Richard Purchner was a boat owner, captain, and commercial fisherman who was a New Orleans native and later moved to the Mississippi Gulf Coast to become part of the Seafood Industry. He captained the Dolores Catherine, a lugger constructed from cypress. Richard was born on April 2, 1899 in New Orleans, Louisiana. By 1924, at the age of twenty-five, Purchner moved to Biloxi to begin his career. He married Ester Bennett and together they had four children; Richard Jr., Dolores, Catherine, and Robert. Purchner worked various jobs throughout the industry and continued to move where the work would take him, eventually settling his family in Pass Christian in 1929. For many years he worked assisting other fisherman in the Gulf. In 1936, Purchner became a boat owner and private fisherman when his 39.5 foot lugger was completed by the Covacevich yard in Biloxi. The boat was named after Purchner’s two daughters who were ten and five years old at the time of its construction. Richard Purchner would captain the Dolores Catherine for the rest of his working life. In the winters, he used the vessel for oystering and manufactured trawl nets onboard. The summer months were spent shrimping and fishing.

Richard Purchner continued working until his time of death in 1979. In his nomination form, Skip Jones describes Purchner as being “considered one of the hardest working of the Mississippi coast’s fisherman. His active career spanned fifty-five years, from 1924 to 1979.” Following Purchner’s passing, the Dolores Catherine stayed in the ownership of the family until 1992. Now in the ownership of Skip Jones, the boat resides in Fairhope, Alabama. The Dolores Catherine underwent an extensive renovation and is now being used as a coastal cruiser. While many aspects of the vessel were changed during its renovation, it still has various details indicating that it is a Covacevich lugger. The wheelhouse of the ship was donated to the Museum in 2008 by Skip Jones.
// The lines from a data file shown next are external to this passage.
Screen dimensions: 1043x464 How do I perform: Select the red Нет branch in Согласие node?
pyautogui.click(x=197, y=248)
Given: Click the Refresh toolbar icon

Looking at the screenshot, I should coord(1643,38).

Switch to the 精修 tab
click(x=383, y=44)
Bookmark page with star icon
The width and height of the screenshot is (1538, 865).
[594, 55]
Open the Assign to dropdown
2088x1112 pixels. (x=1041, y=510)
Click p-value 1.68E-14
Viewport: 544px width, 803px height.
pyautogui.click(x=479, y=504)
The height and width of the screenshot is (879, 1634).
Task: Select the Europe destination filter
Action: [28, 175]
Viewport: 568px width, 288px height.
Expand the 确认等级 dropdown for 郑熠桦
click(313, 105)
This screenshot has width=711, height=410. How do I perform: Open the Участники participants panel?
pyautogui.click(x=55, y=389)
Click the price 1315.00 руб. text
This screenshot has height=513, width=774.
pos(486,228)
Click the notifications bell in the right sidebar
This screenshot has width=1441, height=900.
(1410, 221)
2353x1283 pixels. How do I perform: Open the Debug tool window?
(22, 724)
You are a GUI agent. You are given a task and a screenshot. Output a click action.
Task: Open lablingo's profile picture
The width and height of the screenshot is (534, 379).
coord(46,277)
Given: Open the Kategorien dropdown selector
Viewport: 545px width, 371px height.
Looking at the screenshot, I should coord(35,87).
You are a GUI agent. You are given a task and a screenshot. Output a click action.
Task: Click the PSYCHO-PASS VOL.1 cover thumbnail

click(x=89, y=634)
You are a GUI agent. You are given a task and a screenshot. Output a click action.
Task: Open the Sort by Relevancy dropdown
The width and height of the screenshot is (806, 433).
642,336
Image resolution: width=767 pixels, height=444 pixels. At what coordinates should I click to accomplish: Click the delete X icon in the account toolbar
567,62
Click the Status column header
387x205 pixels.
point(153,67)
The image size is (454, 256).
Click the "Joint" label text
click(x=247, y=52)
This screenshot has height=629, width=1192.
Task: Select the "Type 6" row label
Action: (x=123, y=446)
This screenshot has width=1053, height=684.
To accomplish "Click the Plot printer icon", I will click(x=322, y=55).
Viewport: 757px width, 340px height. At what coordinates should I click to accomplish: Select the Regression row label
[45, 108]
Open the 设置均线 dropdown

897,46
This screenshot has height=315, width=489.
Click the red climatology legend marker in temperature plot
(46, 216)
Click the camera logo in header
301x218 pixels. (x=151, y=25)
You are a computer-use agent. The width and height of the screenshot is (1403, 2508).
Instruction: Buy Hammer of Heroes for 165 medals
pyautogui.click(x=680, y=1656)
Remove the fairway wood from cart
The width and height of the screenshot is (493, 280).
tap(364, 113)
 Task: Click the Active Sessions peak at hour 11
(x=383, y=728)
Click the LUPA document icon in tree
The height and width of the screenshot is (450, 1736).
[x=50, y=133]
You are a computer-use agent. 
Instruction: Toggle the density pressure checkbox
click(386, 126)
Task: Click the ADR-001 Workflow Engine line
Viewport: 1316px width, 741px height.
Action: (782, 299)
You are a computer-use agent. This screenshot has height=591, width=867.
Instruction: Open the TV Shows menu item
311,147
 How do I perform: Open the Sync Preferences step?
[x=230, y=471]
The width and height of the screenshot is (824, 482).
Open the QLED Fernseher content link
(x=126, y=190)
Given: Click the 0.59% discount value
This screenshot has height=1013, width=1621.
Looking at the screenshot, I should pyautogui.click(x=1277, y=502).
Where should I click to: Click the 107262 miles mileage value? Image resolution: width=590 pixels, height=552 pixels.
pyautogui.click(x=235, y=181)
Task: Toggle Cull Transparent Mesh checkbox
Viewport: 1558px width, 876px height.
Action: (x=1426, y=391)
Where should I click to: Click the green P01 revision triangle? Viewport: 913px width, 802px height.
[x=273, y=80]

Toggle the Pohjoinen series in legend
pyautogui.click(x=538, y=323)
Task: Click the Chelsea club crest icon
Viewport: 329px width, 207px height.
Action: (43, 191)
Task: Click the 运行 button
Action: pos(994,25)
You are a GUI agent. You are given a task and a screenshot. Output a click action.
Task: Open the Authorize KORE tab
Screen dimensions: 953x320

Richard Purchner came to the Gulf Coast following the work and the promise of the Seafood Industry. He found both monetary gain and a lifetime of happiness upon the rich waters of the Gulf. In a time where many Americans were struggling to make ends meet, Richard Purchner celebrated a passionate vocation aboard his beloved Dolores Catherine. All of these blessings were due to his hard work as a captain and the bounty of the Gulf Coast.